From what I remember, the way I approached it was to have the client stepping the game world forward every frame based on whatever the current state was of all the players.
So for example if a player is going left, every time the game steps forward one frame move the player left.
Then when a message comes from the server with the current game state, update everything to the server positions and then step your game world forward to now.
So a simplified example - we have one object in our game that has an x position and a delta x to move it.
Local
Frame x server_message info
0 ____ no message no real idea of what the game state is
1 ____ no message
2 ____ no message
3 ____ no message
4 ____ no message
5 100 Frame=5 x=100 dx=5 we can start displaying where things are
6 105 no message
7 110 no message
8 115 no message
9 120 no message
10 125 no message
11 126 Frame=7 x=110 dx=4 (x = 110 + 4 * 4)
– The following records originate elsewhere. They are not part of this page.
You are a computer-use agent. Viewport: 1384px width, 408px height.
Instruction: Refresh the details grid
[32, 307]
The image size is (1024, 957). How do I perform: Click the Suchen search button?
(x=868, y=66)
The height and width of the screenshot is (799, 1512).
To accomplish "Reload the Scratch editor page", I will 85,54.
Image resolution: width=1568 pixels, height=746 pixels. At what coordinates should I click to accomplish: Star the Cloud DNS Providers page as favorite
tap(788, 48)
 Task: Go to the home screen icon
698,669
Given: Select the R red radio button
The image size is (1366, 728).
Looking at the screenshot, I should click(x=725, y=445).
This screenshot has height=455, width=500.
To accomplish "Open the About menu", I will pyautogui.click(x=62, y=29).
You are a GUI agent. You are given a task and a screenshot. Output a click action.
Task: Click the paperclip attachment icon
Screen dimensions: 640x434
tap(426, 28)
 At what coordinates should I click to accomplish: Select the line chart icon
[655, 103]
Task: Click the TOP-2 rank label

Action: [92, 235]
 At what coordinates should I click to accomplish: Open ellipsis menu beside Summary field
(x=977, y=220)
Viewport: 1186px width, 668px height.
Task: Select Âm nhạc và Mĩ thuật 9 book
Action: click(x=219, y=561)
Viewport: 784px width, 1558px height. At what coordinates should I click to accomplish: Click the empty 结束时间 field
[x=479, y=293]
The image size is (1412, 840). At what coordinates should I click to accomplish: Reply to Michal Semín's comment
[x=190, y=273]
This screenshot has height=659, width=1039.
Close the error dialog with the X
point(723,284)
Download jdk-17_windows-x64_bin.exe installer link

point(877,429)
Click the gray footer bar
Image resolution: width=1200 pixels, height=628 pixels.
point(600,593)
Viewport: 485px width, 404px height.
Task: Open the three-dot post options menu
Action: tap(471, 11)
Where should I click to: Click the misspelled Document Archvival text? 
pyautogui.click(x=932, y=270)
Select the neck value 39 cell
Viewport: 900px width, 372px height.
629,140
So we set our local state to what the server says and then step forward by 4 frames to get what we think the current state should be.
12 130 no message
13 134 Frame=6 x=105 dx=5
We ignore this message from the server as it's out of order (we've already received frame 7)
14 138 no message
15 142 Frame=15 x=142 dx=4
No need to do any stepping forward from this server state as we are in sync.
One thing to be careful of is that normally it's not just a case of saying it's 4 frames so I just multiply everything by 4 to get the new positions. With physics engines and more complete calculations you probably want to step the world forward frame by frame to get a better simulation of where everything is.
Hope that all makes sense.